- _What the task asks_
Copy all lines holding the word "white" from the entries.

- _Information supplied_
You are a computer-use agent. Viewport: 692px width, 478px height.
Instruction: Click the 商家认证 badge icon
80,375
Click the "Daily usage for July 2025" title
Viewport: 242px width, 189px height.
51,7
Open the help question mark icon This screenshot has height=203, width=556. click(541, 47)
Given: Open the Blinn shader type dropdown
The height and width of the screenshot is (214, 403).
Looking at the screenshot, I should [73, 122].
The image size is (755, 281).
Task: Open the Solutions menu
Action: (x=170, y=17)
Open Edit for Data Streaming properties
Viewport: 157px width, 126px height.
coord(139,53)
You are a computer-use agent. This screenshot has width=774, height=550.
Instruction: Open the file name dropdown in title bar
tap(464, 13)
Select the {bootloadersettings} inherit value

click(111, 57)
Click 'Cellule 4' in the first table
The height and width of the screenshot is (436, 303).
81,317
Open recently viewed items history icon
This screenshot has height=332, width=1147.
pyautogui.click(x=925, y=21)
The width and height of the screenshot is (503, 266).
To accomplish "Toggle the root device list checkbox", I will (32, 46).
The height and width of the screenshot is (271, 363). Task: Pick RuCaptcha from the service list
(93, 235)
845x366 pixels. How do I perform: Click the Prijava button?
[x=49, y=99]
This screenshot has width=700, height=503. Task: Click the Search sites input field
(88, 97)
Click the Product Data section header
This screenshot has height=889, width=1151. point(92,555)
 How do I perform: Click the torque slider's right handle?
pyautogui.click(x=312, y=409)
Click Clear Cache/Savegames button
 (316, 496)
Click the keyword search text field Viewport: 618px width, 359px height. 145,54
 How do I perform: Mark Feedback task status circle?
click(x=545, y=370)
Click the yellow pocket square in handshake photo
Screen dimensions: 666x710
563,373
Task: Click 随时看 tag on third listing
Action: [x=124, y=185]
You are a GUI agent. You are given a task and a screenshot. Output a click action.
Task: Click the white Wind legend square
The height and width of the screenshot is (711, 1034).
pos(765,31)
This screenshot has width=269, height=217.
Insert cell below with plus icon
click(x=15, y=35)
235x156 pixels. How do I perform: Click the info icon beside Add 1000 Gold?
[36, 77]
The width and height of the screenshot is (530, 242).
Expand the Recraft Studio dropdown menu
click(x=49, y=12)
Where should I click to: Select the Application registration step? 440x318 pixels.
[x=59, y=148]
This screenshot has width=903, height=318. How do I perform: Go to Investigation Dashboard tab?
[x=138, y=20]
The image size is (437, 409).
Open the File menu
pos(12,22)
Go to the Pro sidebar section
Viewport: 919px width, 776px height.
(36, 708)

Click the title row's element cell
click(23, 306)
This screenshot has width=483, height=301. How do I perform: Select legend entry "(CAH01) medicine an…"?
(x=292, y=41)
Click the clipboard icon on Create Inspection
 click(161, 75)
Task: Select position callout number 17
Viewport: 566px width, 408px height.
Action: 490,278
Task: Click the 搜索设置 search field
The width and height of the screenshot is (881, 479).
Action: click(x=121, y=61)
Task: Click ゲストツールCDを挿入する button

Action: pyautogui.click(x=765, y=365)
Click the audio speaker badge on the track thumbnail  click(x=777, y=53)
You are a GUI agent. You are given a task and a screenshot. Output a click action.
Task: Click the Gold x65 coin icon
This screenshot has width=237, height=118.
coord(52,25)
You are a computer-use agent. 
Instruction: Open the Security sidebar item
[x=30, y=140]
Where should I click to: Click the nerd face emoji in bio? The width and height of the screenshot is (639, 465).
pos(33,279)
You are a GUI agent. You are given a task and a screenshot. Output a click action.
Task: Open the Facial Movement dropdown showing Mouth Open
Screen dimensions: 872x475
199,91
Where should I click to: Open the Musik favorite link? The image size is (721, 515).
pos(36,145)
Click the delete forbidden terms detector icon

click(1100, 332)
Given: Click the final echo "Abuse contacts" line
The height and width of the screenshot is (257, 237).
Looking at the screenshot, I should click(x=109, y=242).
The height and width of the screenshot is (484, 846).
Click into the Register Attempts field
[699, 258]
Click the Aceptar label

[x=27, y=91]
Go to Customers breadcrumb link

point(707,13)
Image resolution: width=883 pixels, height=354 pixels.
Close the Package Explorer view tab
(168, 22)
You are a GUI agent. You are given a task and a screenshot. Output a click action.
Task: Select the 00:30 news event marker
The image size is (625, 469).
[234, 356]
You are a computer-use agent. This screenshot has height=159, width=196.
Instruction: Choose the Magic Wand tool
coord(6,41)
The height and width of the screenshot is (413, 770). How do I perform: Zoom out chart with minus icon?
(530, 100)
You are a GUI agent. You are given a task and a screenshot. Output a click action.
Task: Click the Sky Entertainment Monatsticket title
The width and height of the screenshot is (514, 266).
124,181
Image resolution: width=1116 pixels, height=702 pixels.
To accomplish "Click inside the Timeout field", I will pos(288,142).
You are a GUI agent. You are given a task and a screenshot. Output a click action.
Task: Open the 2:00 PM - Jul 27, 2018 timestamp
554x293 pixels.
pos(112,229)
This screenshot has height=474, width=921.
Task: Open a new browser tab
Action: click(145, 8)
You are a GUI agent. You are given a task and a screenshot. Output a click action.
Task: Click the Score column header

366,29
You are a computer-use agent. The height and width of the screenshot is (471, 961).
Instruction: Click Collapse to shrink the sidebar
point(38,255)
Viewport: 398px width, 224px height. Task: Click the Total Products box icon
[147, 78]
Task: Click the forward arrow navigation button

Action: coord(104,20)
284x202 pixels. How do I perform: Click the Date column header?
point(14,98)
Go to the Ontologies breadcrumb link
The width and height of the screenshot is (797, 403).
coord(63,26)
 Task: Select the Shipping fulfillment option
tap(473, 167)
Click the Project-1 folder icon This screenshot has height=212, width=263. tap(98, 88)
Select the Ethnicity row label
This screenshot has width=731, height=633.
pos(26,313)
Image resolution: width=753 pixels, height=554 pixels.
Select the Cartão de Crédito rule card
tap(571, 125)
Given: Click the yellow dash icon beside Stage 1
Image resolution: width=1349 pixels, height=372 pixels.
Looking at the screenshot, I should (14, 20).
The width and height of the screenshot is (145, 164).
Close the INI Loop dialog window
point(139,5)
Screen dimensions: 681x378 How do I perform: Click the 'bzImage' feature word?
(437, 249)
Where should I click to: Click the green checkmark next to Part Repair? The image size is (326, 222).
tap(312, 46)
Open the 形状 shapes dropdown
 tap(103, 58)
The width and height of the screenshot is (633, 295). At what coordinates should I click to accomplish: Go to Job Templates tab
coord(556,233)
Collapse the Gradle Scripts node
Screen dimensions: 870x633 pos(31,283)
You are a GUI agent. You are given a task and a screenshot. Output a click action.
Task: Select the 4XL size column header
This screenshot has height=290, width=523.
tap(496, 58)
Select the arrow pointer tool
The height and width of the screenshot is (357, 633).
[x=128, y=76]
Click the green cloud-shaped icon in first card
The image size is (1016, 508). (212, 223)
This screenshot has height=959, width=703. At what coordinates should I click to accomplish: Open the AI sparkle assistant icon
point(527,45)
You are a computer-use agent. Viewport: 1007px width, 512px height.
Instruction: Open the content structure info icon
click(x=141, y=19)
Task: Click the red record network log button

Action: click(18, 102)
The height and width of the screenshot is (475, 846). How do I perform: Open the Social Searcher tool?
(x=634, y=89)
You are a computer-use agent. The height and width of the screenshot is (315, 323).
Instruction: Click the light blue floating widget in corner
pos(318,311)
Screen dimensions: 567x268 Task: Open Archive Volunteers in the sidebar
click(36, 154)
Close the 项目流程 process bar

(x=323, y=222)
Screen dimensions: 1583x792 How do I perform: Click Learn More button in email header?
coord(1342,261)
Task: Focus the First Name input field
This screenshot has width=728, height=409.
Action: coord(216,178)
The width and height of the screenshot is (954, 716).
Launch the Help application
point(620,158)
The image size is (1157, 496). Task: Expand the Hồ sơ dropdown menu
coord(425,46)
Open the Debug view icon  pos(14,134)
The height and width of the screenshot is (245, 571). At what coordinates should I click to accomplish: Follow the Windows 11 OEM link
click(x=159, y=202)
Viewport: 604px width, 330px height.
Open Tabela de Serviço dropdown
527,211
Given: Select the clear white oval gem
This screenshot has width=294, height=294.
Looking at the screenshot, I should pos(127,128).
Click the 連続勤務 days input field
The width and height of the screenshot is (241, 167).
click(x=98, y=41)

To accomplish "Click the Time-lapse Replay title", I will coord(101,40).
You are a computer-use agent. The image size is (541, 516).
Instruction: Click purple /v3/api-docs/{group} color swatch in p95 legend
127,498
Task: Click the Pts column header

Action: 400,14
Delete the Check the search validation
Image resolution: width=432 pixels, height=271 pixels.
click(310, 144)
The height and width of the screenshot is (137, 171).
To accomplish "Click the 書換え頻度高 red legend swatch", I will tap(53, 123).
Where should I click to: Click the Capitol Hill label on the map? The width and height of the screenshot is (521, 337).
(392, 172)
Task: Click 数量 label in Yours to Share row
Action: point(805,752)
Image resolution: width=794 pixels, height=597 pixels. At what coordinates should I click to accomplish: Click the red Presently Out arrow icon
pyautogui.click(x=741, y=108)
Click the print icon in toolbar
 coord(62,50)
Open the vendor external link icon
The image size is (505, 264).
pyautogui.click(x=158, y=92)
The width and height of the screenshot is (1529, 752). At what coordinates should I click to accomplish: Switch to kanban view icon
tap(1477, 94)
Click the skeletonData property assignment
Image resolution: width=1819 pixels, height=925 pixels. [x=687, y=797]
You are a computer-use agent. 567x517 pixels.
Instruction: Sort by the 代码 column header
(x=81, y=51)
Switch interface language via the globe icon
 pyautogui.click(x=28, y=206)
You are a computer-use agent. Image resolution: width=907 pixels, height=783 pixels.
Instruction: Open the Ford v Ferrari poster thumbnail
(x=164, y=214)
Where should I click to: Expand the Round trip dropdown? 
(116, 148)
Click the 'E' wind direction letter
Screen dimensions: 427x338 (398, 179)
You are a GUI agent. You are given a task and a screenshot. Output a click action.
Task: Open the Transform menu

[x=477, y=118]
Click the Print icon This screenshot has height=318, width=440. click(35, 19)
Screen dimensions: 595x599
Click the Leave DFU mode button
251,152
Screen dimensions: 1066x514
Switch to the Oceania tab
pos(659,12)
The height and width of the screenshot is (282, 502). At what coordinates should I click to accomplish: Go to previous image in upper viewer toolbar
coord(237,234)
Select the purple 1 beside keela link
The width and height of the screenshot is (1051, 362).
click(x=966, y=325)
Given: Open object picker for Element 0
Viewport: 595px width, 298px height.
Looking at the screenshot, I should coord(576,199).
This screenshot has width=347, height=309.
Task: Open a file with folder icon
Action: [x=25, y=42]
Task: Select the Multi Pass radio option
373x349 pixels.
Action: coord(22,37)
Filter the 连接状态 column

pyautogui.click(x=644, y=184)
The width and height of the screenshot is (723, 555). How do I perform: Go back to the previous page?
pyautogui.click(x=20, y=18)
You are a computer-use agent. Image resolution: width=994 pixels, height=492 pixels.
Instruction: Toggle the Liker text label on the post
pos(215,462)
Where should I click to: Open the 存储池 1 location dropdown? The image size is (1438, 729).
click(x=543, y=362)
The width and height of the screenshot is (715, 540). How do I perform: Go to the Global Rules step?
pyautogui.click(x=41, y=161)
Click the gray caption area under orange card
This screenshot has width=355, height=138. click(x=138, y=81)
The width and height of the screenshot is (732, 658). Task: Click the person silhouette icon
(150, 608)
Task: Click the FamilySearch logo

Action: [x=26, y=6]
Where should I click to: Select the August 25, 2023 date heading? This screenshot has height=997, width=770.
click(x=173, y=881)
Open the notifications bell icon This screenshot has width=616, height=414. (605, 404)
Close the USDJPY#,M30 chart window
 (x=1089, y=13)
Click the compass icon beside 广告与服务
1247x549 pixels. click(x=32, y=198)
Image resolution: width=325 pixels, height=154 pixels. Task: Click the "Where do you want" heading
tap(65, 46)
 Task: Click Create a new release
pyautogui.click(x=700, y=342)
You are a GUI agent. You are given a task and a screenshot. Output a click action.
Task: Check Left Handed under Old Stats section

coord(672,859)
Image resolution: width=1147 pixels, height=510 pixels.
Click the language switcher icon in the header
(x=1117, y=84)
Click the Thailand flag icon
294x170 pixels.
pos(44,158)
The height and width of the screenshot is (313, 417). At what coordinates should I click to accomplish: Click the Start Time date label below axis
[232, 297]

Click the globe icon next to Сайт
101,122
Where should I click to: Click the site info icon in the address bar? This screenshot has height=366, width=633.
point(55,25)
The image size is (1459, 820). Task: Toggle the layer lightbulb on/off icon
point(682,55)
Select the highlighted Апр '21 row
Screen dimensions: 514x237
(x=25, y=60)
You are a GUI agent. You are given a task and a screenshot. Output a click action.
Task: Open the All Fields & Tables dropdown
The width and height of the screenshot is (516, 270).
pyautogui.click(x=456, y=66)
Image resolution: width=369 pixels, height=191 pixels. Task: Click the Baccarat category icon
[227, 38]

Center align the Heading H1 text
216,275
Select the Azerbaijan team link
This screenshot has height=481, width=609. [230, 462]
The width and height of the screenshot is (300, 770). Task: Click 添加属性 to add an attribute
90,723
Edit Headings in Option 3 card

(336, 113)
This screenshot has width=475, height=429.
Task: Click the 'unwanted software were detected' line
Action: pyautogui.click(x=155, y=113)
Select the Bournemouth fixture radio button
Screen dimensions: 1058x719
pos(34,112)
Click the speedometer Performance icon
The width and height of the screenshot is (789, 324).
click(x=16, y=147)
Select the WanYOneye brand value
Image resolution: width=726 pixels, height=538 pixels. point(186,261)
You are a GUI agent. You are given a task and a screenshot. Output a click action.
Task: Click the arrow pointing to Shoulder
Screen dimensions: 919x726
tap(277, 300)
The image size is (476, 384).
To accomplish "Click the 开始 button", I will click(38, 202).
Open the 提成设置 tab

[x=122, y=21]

- _Result for this task_
Task: Click the white Wind legend square
Given: Select the clear white oval gem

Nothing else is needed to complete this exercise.